Один раз мы сидели в палатке, завтракая, подкрепляясь пищей, наедаясь жаренной на растительном масле картошкой, когда где-то на реке совсем близко грянул выстрел. Я, как и другие, выскочил наружу и увидел плот, поравнявшийся как раз с нашей палаткой. На нем стоял человек, держа в руках еще слабо дымившееся ружье, смотрел на живописную деревянную группу, должно быть, недоумевая, зачем сделана такая масса чучел, не похожих на настоящих уток. Стрелял он, конечно, из «хулиганских побуждений», как любят выражаться милиционеры и иже с ними. Конечно, днем или утром при хорошем освещении принять эти деревяшки за уток на расстоянии выстрела он не мог. Тем более что эта утиная стая «сидела» на берегу почти напротив палатки довольно близко от нее.
Может быть, когда плот был еще сравнительно далеко, охотник и принял деревяшки за уток, но, приготовившись стрелять и наблюдая за утками, он, конечно, должен был заметить, что они неподвижны и, наконец, непохожи на настоящих живых уток. А когда плот подошел на выстрел, уже никому ничего не могло казаться — слишком хорошо были видны деревянные подделки — и то, что они поддельные и что деревянные.
На другой день после своего приезда С. С. Герасименко буквально из-под моего носа увел гуся, который сел на русло Колымы недалеко от берега, и мне нужно было выбраться из палаток, подползти к краю террасы и стрелять. Я как раз и проделывал это — подползал к краю террасы, когда треснула мелкокалиберка Герасименко и гусь сник, распластавшись на воде.
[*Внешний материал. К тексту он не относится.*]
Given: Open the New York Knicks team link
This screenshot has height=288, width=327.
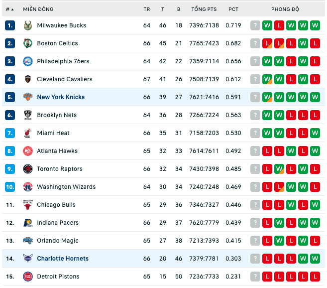Looking at the screenshot, I should [61, 97].
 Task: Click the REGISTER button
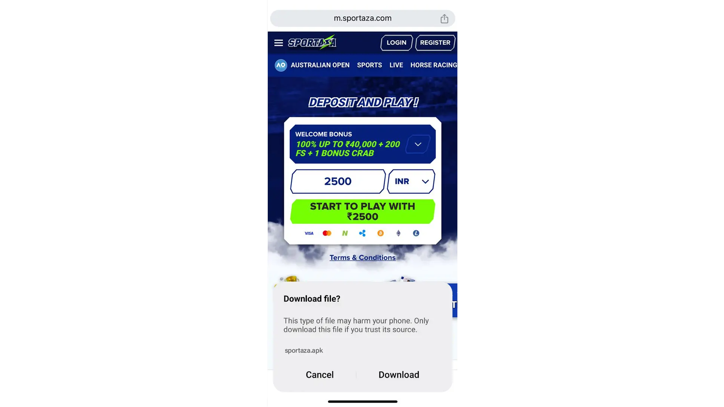pos(435,42)
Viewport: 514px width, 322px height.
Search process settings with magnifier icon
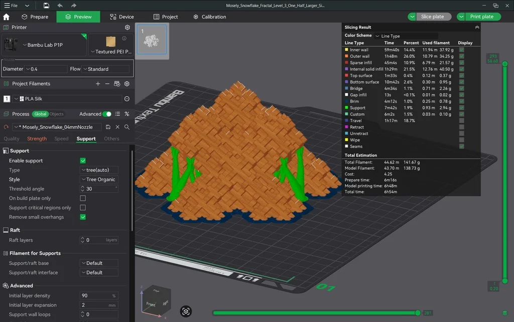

Герасименко стрелял прямо из палатки.
А всего тремя днями раньше, другой такой же одиночный гусь сел на русло реки, но у противоположного берега ее, довольно далеко от нас. Я стрелял круглой пулей, но промазал, и гусь перелетел на оротукскую протоку и уселся там почти против палатки Ивана Громова.
Я пробирался сквозь густые заросли тальника, вдоль левого берега протоки, то есть противоположному тому, где стояла палатка Громова. Мне уже оставалось недалеко, когда раздался выстрел мелкокалиберки и на берегу я увидел Ивана Громова с винтовкой. Этого, конечно, и следовало ожидать, что он опередит меня, так как гусь сел действительно совсем близко к его палатке.
Герасименко угощал нас своим гусем. Он был очень худ и костист. Громов тоже жаловался, что очень худой гусь ему достался, что был он очень костлявым. Это и не удивительно, а вполне закономерно. Оба эти гуся были одиночные, отбившиеся от стай во время перелета, отставшие гуси. А отстают и отбиваются от стай всегда слабые, больные, исхудавшие гуси.
Но мне даже и такого дистрофика убить не удавалось. На обоих из этих дистрофиков я покушался, но оба раза убивали гусей более ловкие и более удачливые и умелые.
За свою жизнь я медведей убил больше, чем гусей, хотя и медведей было совсем немного.
Наконец приехал прораб партии Герасименко, Мамонтов. Привезли остатки их снаряжения, и все было готово к отправке.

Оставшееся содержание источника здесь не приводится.